On Mon, Jun 6, 2016 at 11:15 PM, Herbert Valerio Riedel wrote:

or even worse silent failures where the code behaves subtly wrong or different than expected. Testsuites mitigate this to some degree, but they too are an imperfect solution to this hard problem.

​It seems to me that if you have any thought at all for your library's clients the chances of this happening are pretty insignificant.

On 2016-06-09 at 19:43:42 +0200, David Fox wrote:

...

or even worse silent failures where the code behaves subtly wrong or different than expected. Testsuites mitigate this to some degree, but they too are an imperfect solution to this hard problem.

​It seems to me that if you have any thought at all for your library's clients the chances of this happening are pretty insignificant.

This is a common argument, and requires for APIs to avoid changing the semantics of existing operations in the API in a non-backward compatible way. And instead of modifying existing APIs/operations if this can't be done, introduce new operations ( foo, fooV2, fooV3, ...), effectively versioning at the function-level. If we did this consequently, we wouldn't need the PVP to provide us a semantic contract, as upper bounds would only ever be needed/added if somebody broke that eternal compatibility contract. A variation would be to only allow to change the semantics of existing symbols if the type-signature changes in a significant way, and thereby indexing/versioning the semantics by type-signatures rather than a numeric API version. In both cases, we also could dispose of the PVP, as then we could use the API signature as the contract predicting API compatibility (c.f. Backpack) In the former case, we could get away with lower bounds only, and since *the raison d'être of the PVP is predicting upper version bounds*, again, there would be no reason to follow the PVP anymore. The PVP is there so I have the means to communicate semantic changes to my libraries' clients in the first place. So while I don't usually deliberately break the API for fun, when I do, I perform using a major version increment to communicate this to my clients. In other words, I promise to do my best not to break my library's API until the next major version bump, and to signal API additions via minor version increments. That's the gist of the PVP contract. In addition to version numbers for the cabal meta-data & solver, I typically also provide a Changelog for humans to read, which (at the very least) describes the reasons for minor & major version increments. If clients of my library choose to deliberately ignore the contract I'm promising to uphold to the best of my abilities (by e.g. leaving off upper bounds), then it's flat-out the client library's author fault that code breaks for disrespecting the PVP. Certainly not mine, as *I* did follow the rules.

On Tue, Jun 7, 2016 at 9:31 AM, Ben Lippmeier wrote:

...

On 7 Jun 2016, at 7:02 am, Dominick Samperi wrote:

Why would a package developer want to upper bound the version number for packages like base? For example, the clash package requires

base >= 4.2 && base <= 4.3

I put an upper bound on all my libraries as a proxy for the GHC version. Each time a new GHC version is released sometimes my libraries work with it and sometimes not. I remember a “burning bridges” event in recent history, when the definition of the Monad class changed and broke a lot of things.

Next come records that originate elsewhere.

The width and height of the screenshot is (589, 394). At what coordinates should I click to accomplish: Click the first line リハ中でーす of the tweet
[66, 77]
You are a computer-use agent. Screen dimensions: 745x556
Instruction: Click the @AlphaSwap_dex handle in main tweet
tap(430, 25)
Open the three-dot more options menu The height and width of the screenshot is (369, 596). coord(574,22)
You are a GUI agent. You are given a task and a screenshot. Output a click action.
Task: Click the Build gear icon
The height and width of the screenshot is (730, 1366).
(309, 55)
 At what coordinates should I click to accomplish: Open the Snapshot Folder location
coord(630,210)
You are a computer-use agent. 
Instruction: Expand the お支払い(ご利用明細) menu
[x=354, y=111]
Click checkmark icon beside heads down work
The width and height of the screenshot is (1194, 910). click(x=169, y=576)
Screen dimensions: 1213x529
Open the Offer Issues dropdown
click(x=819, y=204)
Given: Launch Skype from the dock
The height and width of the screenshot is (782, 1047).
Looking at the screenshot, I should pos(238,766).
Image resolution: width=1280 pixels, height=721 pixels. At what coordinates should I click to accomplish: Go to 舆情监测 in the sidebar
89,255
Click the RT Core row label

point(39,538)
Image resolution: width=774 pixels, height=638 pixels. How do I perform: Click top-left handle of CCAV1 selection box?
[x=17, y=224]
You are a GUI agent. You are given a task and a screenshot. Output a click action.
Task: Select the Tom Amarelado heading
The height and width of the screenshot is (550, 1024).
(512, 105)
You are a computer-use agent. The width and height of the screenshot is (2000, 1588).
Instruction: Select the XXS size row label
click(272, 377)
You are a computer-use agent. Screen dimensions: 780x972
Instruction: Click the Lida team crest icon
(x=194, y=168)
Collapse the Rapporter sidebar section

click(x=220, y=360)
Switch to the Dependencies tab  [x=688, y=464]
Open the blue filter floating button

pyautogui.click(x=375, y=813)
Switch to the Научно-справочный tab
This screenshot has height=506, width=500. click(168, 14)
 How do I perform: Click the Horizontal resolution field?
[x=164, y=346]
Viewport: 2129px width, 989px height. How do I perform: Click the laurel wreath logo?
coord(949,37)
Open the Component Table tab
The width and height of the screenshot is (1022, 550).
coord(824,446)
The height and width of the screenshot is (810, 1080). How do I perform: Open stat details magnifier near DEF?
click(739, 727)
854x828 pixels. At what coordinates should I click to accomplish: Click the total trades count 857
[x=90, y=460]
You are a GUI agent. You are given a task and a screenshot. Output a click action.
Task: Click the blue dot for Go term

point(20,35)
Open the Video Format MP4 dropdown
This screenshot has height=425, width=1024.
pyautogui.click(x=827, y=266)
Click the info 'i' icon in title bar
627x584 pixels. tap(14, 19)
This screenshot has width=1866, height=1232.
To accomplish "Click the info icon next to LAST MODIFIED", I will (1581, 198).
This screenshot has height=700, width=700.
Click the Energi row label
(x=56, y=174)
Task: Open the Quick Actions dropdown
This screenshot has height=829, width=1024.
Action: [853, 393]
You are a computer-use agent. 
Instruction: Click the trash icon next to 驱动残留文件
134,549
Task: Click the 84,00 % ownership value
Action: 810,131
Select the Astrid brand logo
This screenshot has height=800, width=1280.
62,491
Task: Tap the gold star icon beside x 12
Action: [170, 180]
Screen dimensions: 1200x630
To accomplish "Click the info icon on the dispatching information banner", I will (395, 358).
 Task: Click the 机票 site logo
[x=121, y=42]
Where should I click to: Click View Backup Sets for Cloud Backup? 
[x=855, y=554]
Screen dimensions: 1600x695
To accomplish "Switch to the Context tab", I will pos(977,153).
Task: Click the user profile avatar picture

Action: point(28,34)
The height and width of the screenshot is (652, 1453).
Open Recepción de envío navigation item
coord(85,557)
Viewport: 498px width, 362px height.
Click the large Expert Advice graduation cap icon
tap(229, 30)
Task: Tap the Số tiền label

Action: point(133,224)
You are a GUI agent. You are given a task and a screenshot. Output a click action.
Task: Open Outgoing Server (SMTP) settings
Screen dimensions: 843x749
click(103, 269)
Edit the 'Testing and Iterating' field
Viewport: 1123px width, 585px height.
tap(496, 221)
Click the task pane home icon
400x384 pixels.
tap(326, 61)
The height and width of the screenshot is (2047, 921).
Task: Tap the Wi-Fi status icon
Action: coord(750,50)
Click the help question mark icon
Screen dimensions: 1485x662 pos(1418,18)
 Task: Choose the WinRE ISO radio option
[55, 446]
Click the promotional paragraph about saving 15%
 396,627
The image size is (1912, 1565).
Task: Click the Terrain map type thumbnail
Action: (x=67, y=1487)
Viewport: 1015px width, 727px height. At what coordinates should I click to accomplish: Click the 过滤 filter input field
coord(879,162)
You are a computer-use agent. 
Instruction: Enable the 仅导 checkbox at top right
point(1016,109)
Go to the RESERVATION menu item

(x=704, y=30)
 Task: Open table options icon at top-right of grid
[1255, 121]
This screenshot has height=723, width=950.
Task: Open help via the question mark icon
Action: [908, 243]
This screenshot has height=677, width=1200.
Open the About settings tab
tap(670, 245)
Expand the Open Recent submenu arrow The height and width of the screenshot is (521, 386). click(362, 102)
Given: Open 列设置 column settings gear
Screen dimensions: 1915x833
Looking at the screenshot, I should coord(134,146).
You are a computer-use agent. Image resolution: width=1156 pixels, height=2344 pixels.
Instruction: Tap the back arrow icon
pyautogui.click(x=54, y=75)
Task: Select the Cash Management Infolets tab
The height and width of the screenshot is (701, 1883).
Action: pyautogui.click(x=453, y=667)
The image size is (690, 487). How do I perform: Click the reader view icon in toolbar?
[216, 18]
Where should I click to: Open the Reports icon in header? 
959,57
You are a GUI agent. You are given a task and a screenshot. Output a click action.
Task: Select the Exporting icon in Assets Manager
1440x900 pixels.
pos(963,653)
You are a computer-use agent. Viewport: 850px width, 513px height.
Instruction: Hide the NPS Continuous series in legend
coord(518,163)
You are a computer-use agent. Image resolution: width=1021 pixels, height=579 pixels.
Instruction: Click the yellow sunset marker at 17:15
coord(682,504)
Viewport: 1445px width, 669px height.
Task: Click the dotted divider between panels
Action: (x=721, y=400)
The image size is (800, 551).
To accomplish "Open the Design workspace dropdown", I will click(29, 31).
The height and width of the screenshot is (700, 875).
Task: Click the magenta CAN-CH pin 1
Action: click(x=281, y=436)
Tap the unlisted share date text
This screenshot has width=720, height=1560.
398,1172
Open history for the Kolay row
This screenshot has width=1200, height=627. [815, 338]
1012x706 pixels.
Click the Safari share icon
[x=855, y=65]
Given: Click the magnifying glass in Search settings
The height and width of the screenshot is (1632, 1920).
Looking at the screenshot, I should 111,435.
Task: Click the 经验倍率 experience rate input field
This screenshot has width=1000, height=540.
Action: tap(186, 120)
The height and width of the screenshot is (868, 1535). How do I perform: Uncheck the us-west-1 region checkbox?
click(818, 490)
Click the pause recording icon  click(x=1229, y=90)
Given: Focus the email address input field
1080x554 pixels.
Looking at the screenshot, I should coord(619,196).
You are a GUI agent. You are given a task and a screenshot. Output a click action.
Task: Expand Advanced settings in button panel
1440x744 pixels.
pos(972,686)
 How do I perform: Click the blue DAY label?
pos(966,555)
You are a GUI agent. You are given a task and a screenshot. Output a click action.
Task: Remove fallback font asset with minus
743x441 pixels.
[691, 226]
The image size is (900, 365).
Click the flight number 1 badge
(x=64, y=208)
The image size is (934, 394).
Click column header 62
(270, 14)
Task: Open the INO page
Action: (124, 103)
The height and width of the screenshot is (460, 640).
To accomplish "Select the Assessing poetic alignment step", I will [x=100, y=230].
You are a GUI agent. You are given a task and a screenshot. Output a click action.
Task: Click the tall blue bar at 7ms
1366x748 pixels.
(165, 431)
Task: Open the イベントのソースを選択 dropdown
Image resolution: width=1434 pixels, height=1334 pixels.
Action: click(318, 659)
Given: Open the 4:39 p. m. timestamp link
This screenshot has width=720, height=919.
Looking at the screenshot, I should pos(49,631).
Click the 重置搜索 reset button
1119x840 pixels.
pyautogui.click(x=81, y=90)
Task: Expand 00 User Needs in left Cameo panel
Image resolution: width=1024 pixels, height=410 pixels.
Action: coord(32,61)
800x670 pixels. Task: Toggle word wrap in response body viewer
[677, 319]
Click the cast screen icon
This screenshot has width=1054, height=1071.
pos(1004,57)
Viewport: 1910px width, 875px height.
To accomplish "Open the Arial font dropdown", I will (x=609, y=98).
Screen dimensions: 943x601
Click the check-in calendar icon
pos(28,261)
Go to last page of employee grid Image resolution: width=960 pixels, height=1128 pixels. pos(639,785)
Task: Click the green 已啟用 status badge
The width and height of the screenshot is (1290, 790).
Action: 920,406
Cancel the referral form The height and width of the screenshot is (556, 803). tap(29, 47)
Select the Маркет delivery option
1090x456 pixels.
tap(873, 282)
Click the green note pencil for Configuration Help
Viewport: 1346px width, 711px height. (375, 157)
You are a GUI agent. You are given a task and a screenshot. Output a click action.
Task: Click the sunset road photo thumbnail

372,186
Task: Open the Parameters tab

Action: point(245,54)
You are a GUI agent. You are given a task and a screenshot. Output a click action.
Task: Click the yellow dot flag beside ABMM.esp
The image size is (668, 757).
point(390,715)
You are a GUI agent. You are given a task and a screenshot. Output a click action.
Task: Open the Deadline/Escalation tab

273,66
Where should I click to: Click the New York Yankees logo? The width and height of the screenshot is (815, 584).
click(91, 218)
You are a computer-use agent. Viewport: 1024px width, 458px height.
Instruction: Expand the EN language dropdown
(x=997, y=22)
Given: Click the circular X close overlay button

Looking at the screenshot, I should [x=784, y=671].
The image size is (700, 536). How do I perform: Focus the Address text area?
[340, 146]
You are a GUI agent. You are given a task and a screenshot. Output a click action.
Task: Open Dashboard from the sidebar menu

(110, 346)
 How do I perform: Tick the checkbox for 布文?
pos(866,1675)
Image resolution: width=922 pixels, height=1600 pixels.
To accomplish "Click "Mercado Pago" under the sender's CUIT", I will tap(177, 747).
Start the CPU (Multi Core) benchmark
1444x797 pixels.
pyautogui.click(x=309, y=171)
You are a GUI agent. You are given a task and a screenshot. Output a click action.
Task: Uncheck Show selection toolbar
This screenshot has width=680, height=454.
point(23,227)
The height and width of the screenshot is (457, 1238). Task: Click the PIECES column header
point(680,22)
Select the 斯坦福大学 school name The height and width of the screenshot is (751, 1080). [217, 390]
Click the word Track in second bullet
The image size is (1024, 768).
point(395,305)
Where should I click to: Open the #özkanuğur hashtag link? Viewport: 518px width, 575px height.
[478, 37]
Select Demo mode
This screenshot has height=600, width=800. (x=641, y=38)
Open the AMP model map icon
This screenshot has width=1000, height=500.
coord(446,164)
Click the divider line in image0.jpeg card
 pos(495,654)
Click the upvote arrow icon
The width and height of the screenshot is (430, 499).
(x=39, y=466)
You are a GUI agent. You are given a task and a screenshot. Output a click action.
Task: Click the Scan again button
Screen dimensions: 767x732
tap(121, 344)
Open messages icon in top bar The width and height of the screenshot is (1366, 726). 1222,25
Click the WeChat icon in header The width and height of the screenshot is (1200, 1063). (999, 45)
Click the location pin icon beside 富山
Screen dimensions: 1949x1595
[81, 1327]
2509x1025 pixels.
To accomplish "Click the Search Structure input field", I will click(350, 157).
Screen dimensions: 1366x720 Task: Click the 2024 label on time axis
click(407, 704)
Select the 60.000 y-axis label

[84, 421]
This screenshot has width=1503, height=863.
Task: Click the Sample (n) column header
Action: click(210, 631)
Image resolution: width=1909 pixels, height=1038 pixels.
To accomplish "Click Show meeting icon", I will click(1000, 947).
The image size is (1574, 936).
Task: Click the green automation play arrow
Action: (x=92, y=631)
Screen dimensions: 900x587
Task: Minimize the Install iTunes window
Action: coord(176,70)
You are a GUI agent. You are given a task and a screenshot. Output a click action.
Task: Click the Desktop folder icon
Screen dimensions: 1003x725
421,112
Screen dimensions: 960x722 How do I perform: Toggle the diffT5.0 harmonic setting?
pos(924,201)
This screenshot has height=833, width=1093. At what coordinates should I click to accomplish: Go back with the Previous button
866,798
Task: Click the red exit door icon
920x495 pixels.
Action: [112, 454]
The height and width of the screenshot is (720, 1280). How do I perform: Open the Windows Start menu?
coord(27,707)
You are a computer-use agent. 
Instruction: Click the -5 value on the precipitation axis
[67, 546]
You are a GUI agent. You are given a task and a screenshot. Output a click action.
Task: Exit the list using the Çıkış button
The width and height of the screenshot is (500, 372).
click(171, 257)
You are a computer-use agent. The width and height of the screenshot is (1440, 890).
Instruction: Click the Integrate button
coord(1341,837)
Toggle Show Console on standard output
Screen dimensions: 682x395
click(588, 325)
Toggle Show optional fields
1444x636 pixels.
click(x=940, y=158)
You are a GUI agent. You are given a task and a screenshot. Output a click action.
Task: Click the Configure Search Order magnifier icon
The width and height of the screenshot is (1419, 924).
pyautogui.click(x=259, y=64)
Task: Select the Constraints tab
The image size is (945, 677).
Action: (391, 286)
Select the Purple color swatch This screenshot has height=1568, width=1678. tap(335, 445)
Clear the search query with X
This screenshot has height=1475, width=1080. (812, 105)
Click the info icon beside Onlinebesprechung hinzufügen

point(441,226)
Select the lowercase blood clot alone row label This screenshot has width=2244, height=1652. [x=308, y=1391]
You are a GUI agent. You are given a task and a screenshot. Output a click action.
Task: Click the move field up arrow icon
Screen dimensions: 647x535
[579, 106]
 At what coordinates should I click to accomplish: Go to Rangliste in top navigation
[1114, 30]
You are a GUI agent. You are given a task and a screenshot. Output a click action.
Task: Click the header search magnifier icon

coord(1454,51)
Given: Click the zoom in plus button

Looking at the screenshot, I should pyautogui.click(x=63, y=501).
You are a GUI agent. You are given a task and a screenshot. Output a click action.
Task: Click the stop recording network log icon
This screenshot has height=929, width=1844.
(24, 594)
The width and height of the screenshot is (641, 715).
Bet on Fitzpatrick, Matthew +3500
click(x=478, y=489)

Suppose you maintain a library that is used by a lot of first year uni students (like gloss). Suppose the next GHC version comes around and your library hasn’t been updated yet because you’re waiting on some dependencies to get fixed before you can release your own. Do you want your students to get a “cannot install on this version” error, or some confusing build error which they don’t understand?

This is a popular but ultimately silly argument. First, cabal dependency solver error messages are terrible; there's no way a new user would figure out from a bunch of solver output about things like "base-4.7.0.2" and "Dependency tree exhaustively searched" that the solution is to build with an older version of GHC. A configuration error and a build error will both send the same message: "something is broken". Second, this argument ignores the much more likely case that the package would have just worked with the new GHC, but the upper bound results in an unnecessary (and again, terrible) error message and a bad user experience. The best case is that the user somehow learns about --allow-newer=base, but cabal's error message doesn't even suggest trying this and it's still an unnecessary hoop to jump through. Experienced users are also only harmed by these upper bounds, since it's generally obvious when a program fails to build due to a change in base and the normal reaction to a version error with base is just to retry with --allow-newer=base anyways. Of course the best thing is to stick to the part of the language that is unlikely to be broken by future versions of base; sadly this seems to be impossible in the current climate... Regards, Reid Barton

Right, part of the issue with having dependency solving at the core of your workflow is that you never really know who's to blame. When running into this circumstance, either: 1) Some maintainer made a mistake. 2) Some maintainer did not have perfect knowledge of the future and has not yet updated some upper bounds. Or, upper bounds didn't get retroactively bumped (usual). 3) You're asking cabal to do something that can't be done. 4) There's a bug in the solver. So the only thing to do is to say "something went wrong". In a way it is similar to type inference, it is difficult to give specific, concrete error messages without making some arbitrary choices about which constraints have gotten pushed around. I think upper bounds could potentially be made viable by having both hard and soft constraints. Until then, people are putting 2 meanings into one thing. By having the distinction, I think cabal-install could provide much better errors than it does currently. This has come up before, I'm not sure what came of those discussions. My thoughts on how this would work: * The dependency solver would prioritize hard constraints, and tell you which soft constraints need to be lifted. I believe the solver even already has this. Stack's integration with the solver will actually first try to get a plan that doesn't override any snapshot versions, by specifying them as hard constraints. If that doesn't work, it tries again with soft constraints. * "--allow-soft" or something would ignore soft constraints. Ideally this would be selective on a per package / upper vs lower. * It may be worth having the default be "--allow-soft" + be noisy about which constraints got ignored. Then, you could have a "--pedantic-bounds" flag that forces following soft bounds. I could get behind upper bounds if they allowed maintainers to actually communicate their intention, and if we had good automation for their maintenance. As is, putting upper bounds on everything seems to cause more problems than it solves. -Michael On Wed, Jun 8, 2016 at 1:31 AM, Ben Lippmeier wrote:

On 8 Jun 2016, at 6:19 pm, Reid Barton wrote:

Suppose you maintain a library that is used by a lot of first year uni

...

students (like gloss). Suppose the next GHC version comes around and your library hasn’t been updated yet because you’re waiting on some dependencies to get fixed before you can release your own. Do you want your students to get a “cannot install on this version” error, or some confusing build error which they don’t understand?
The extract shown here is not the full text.